◆ **Material**
[Start]

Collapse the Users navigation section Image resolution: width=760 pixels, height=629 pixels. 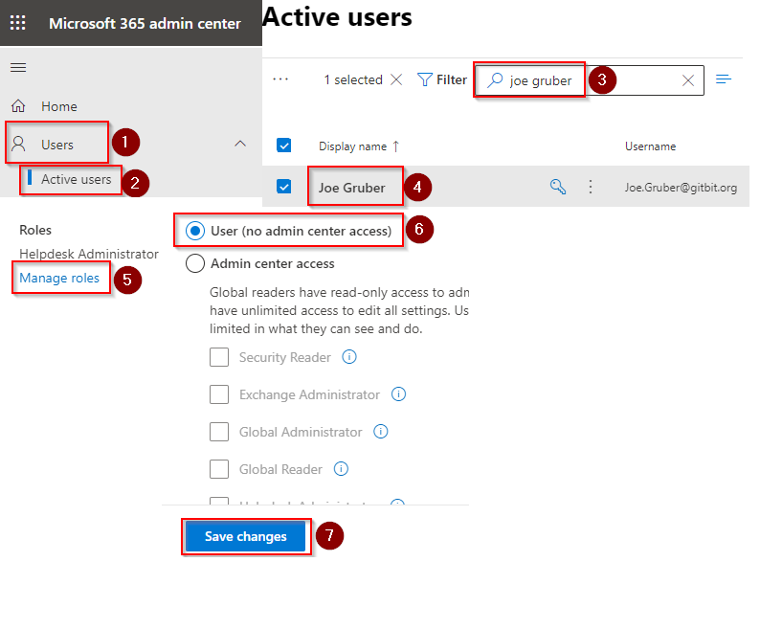[x=240, y=144]
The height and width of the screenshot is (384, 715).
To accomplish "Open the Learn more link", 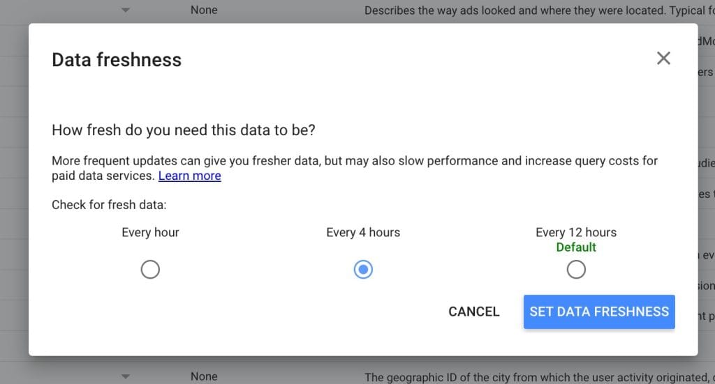I will (x=190, y=176).
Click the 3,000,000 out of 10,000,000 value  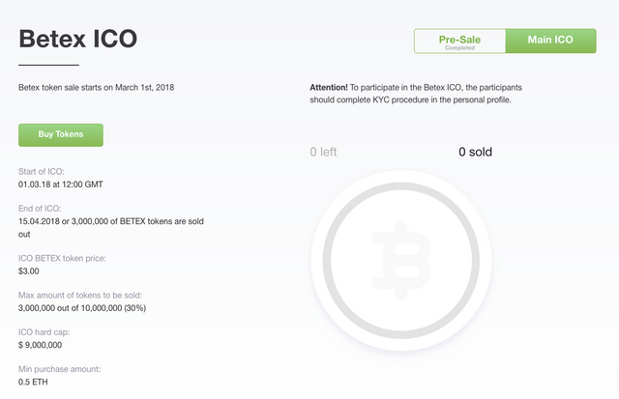82,307
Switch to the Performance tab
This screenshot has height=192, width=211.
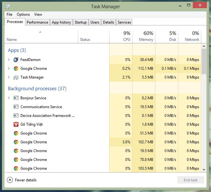37,22
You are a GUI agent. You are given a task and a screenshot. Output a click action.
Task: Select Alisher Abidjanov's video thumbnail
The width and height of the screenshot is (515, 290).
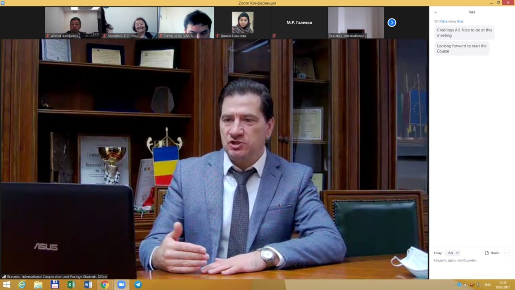click(73, 22)
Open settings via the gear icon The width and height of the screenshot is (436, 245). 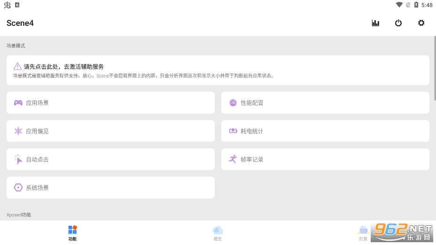(421, 23)
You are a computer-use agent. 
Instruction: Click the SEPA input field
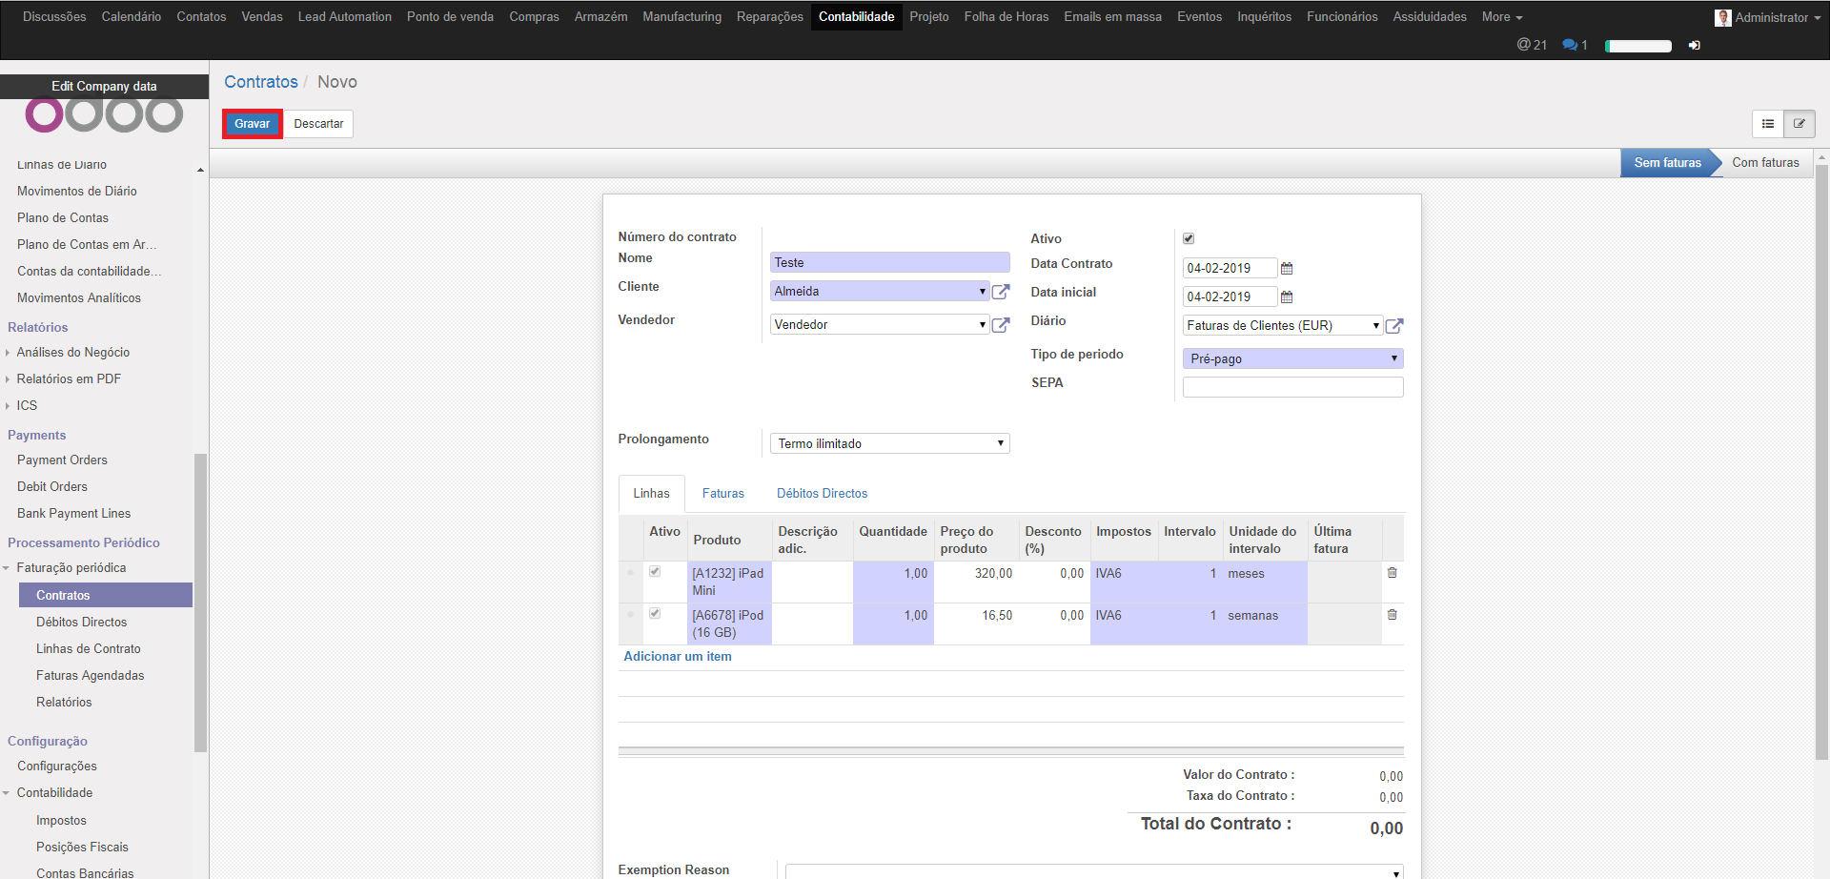[x=1292, y=387]
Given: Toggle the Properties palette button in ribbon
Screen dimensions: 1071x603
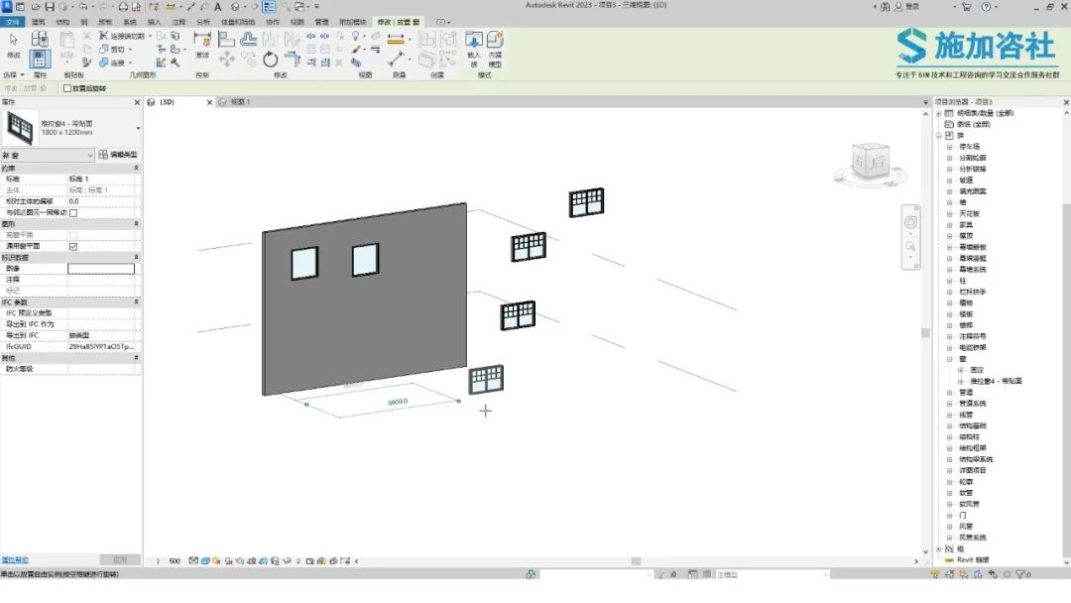Looking at the screenshot, I should point(40,59).
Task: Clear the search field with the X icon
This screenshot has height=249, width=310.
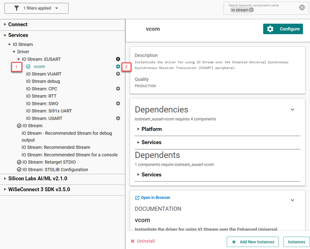Action: [302, 8]
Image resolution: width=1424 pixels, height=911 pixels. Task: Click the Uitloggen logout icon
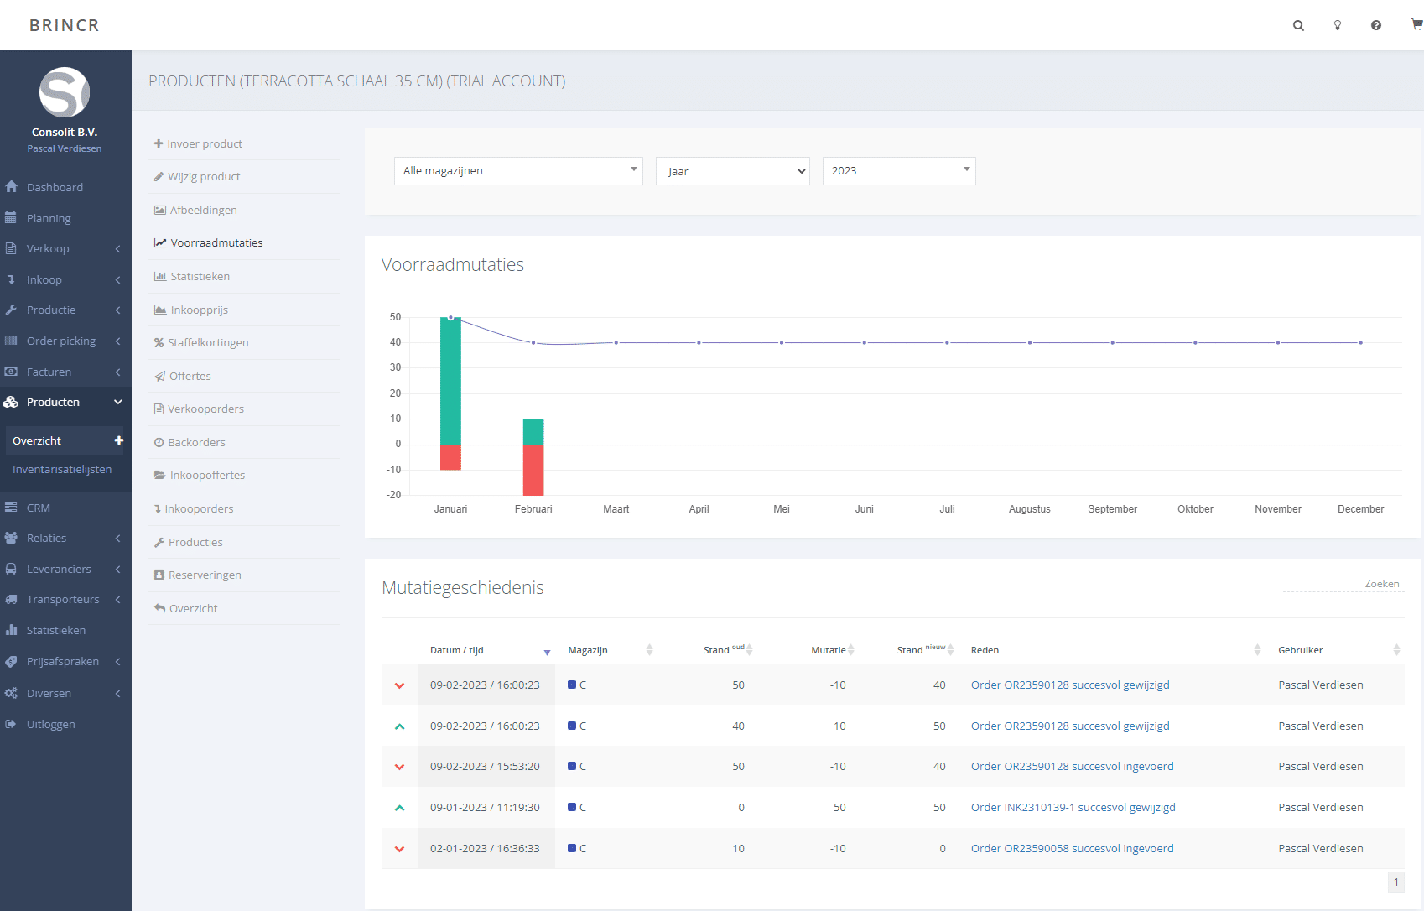(x=12, y=724)
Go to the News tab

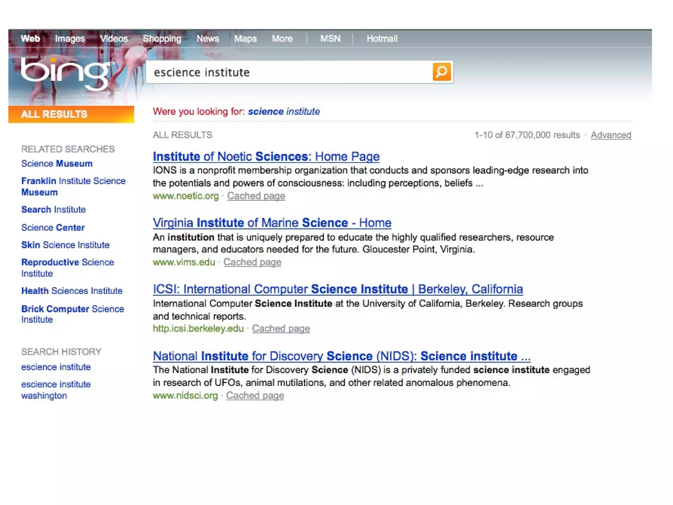coord(207,39)
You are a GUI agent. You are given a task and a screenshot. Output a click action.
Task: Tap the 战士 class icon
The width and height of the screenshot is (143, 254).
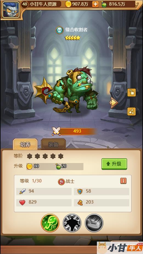61,182
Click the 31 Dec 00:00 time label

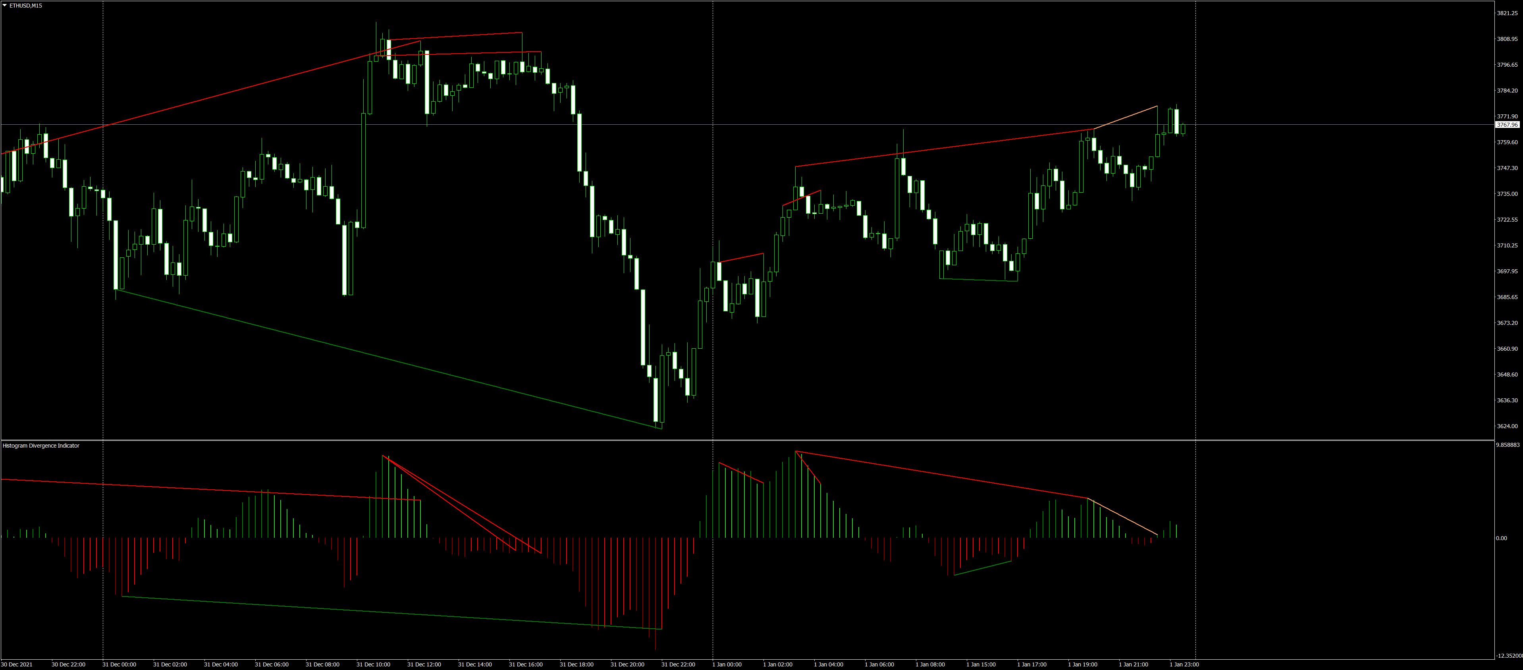(x=119, y=664)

[End]

◆ **What the task asks**
In the entries, from the line containing "You are a computer-use agent." through the last line, replace "search field" with "search box" and change nothing else. Write out only those lines, without the pictures.

◆ **Problem solution**
You are a computer-use agent. 
Instruction: Click the SEPA input field
[x=1292, y=387]
Given: Toggle the Properties palette button in ribbon
Screen dimensions: 1071x603
Looking at the screenshot, I should point(40,59).
Task: Clear the search box with the X icon
This screenshot has height=249, width=310.
Action: [302, 8]
Image resolution: width=1424 pixels, height=911 pixels. Task: Click the Uitloggen logout icon
(x=12, y=724)
Go to the News tab

coord(207,39)
You are a GUI agent. You are given a task and a screenshot. Output a click action.
Task: Tap the 战士 class icon
The width and height of the screenshot is (143, 254).
61,182
Click the 31 Dec 00:00 time label

(x=119, y=664)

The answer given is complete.